Not, for certain, when more than 40 players were left behind and even the ones in South Africa have been so debilitated by illness and injury. On match morning, Andy Farrell and Peter Richards had been the latest, predictable withdrawals.

“We have been realistic all the way through this trip,” said Ashton. “Anything can happen in 80 minutes of rugby. To win the second Test is a possibility. I wouldn’t yet describe it as a realistic possibility.”

He can scarcely avoid speaking along such lines. But there is nothing he can do about the physical disparity between his players and South Africa’s, nor about the huge added value his counterpart Jake White has on his bench compared with Ashton.

But one thing the England coach may be able to influence is his players’ reckless inability to retain their own hard-won ball.

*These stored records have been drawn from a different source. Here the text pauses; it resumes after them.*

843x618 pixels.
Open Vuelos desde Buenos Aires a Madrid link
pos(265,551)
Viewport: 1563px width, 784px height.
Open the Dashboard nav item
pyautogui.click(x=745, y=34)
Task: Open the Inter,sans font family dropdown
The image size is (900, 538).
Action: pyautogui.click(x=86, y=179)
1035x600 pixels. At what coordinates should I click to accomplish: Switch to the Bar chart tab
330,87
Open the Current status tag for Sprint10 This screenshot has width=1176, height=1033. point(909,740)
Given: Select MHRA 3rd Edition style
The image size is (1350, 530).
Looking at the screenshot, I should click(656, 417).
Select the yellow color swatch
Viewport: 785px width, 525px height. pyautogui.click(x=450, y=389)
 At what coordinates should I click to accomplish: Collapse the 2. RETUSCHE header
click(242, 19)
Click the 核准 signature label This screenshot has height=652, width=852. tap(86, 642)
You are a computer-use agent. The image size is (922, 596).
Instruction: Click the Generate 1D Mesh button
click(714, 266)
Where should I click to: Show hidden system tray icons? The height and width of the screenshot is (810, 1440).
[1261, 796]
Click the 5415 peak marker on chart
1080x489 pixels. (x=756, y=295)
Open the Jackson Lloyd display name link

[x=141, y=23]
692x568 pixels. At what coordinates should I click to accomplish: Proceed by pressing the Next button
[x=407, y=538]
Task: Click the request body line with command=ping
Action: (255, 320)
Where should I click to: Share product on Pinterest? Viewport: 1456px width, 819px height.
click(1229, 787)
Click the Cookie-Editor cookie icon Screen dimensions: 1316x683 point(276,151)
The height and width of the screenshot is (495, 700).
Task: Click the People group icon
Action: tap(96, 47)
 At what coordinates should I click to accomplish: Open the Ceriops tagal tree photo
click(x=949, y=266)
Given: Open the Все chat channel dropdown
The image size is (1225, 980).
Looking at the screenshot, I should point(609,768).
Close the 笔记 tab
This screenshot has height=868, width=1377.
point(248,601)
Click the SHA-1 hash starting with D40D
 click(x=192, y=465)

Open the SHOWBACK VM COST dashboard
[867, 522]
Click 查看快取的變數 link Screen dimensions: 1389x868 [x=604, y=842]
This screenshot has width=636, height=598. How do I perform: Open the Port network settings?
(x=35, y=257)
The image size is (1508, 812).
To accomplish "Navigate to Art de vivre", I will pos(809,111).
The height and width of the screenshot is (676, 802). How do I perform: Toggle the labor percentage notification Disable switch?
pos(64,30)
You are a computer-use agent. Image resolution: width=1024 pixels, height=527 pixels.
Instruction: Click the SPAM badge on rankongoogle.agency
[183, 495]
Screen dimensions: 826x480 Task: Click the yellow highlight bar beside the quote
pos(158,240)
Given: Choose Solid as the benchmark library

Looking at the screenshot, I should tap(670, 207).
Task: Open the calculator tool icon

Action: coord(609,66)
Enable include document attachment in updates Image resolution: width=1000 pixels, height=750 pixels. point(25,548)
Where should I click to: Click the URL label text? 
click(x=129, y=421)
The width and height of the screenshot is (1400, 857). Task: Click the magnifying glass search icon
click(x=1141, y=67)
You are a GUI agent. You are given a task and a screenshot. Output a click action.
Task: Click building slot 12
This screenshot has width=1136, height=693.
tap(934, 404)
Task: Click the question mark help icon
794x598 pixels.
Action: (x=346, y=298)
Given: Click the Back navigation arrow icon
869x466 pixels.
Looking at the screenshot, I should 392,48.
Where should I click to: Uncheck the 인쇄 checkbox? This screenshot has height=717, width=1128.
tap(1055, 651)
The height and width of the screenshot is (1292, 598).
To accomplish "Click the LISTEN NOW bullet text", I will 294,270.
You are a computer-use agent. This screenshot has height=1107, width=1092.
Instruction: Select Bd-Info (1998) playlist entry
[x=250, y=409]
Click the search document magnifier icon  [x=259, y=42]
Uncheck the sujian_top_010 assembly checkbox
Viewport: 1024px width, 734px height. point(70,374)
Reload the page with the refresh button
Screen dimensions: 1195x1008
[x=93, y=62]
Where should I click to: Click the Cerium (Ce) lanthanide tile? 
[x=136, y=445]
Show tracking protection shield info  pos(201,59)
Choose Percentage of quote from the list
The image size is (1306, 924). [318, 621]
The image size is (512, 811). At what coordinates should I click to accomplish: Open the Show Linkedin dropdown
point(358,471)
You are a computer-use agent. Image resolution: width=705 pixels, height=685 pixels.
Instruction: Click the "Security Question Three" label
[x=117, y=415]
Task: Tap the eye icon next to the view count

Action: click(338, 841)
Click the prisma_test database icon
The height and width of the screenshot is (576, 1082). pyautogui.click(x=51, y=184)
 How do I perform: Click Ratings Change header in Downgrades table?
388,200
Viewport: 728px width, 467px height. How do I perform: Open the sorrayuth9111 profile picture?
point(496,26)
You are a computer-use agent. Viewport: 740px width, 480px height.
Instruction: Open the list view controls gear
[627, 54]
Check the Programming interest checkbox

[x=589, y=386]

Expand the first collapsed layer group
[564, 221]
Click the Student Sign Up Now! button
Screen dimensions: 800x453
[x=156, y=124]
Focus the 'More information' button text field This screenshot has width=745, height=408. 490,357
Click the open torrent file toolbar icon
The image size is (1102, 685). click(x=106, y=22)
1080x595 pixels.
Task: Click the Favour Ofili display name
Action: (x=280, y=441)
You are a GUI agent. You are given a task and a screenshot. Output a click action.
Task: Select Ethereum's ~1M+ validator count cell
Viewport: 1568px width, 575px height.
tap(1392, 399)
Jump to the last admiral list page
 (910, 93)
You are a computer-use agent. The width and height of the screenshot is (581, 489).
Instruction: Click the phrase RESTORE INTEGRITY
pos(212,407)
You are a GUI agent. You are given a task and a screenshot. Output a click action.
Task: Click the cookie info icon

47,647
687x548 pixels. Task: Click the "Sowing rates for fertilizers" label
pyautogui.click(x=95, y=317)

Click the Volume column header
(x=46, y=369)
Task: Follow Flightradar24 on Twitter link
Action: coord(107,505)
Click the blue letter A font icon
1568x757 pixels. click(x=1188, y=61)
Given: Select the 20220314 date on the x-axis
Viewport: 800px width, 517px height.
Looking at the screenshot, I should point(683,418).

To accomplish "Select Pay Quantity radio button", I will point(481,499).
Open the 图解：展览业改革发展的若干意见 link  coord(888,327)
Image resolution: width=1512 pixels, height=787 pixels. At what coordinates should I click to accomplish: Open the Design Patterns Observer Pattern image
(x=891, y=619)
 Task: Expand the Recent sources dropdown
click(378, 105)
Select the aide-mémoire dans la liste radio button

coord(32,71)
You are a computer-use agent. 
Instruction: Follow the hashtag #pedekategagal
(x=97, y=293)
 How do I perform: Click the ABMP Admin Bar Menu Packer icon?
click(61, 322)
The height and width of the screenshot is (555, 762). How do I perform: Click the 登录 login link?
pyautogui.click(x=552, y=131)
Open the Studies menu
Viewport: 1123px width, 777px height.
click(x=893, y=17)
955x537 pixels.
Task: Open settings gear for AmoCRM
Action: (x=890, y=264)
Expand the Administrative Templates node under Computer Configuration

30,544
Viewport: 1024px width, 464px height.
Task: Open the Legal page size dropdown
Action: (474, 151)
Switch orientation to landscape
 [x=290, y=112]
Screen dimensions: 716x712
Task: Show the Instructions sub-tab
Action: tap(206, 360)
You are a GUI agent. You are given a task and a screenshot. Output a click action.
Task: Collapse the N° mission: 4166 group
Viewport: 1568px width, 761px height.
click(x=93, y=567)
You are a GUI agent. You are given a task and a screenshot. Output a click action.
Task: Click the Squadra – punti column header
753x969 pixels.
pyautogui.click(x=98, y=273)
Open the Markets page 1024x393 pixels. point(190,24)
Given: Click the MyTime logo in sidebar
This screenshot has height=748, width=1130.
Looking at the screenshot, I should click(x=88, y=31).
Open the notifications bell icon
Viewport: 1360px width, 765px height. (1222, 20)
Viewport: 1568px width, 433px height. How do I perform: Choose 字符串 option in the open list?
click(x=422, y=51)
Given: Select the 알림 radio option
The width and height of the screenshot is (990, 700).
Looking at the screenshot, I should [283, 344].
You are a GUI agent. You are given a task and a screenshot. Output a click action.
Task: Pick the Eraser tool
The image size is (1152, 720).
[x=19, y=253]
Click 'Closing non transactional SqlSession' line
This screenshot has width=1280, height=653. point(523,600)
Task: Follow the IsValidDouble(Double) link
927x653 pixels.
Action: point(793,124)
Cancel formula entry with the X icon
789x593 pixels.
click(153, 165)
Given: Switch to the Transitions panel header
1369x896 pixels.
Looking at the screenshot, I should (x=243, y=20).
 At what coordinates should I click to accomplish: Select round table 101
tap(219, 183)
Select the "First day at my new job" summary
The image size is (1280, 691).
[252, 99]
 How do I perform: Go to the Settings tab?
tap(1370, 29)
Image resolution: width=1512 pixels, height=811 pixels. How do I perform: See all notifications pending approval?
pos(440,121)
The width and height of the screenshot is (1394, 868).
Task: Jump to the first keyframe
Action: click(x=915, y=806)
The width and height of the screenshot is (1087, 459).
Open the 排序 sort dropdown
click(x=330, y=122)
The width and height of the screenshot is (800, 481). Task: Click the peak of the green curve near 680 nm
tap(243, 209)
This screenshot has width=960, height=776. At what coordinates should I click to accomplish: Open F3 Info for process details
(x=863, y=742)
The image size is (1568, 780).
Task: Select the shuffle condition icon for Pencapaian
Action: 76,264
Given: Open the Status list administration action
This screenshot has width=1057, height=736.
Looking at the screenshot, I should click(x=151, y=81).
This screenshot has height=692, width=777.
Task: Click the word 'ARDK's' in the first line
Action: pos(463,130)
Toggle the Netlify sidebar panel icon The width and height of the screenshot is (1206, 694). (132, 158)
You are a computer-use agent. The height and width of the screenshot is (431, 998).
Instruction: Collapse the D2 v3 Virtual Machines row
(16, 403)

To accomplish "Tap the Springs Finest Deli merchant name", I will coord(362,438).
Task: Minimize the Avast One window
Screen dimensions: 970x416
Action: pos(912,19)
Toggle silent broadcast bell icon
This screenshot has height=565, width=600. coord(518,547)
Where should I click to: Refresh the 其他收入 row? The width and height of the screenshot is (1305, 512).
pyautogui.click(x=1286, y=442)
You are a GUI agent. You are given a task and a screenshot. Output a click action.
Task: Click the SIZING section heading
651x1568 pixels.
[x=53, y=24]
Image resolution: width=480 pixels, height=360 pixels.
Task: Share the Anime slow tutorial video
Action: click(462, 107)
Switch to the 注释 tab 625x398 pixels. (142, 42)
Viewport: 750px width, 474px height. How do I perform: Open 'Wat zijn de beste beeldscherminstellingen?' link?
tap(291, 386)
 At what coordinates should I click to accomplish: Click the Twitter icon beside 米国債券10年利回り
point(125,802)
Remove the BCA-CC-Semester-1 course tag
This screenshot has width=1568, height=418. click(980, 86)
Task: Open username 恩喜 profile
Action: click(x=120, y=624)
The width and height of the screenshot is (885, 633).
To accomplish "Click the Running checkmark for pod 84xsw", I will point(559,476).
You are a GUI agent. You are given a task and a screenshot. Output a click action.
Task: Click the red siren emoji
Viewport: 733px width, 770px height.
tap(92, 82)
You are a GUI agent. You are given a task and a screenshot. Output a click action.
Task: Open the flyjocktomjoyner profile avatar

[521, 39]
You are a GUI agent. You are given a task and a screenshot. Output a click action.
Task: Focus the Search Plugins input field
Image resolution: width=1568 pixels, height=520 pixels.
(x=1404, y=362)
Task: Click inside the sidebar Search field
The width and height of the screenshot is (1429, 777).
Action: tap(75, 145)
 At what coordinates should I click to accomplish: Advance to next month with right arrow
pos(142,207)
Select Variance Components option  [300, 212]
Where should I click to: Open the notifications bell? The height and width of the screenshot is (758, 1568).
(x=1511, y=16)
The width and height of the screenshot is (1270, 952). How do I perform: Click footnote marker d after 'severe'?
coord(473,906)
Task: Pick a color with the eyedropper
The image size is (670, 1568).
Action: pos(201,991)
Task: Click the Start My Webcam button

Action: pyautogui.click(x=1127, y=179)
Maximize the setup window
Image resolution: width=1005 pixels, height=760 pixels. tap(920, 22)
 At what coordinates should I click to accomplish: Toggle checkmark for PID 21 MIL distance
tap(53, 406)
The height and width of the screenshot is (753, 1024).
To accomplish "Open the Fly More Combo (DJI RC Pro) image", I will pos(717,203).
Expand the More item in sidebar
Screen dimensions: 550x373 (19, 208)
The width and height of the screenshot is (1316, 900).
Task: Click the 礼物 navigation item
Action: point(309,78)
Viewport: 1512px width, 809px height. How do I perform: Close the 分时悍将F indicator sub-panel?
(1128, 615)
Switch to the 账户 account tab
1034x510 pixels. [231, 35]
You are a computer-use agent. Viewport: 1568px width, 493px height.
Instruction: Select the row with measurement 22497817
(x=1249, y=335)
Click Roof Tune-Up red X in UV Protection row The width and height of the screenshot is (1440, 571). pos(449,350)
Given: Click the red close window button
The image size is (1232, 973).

Each of the first five Springbok tries originated from English possession.

Chris Jones’s loose lineout tap, Jones’s intercept pass, Stuart Turner’s and then Pat Sanderson’s fumbles and finally Toby Flood’s loose kick led Ashwin Willemse, Bryan Habana, Jean de Villiers, Schalk Burger and Francois Steyn to the England line.

James Simpson-Daniel’s try, from a rare attacking scrum when England were already 27 points behind, was the most purely creative of the match as the ball passed through Gomarsall, Flood, Jonny Wilkinson and Mathew Tait to the scorer.

You can see how one-sided it really was when a scoreline of 30-10 comes as a relief. And by the end, when Habana scored his second and CJ van der Linde completed the record-breaking misery, England were beyond the point of exhaustion.

After that, England’s appearance at Loftus Versfeld is more a threat than an opportunity, in that there were aspects of their play here – notably the set-piece and the first-up tackling – it will be hard going on impossible to improve.

That leaves Ashton where Clive Woodward was on the 1998 tour from hell, definitely not the 2002 tour when England famously won in New Zealand and Australia as a prelude to the 2003 World Cup. On that basis, they could have a good shot at the hallowed silverware – in 2011 not 2007.

SOUTH AFRICA 58
ENGLAND 10

South Africa – Tries: Habana (2), Willemse, De Villiers, Burger, Steyn, Van der Linde. Cons: Montgomery (7). Pens: Montgomery (3).
England – Try: Simpson-Daniel. Con: Wilkinson. Pen: Wilkinson.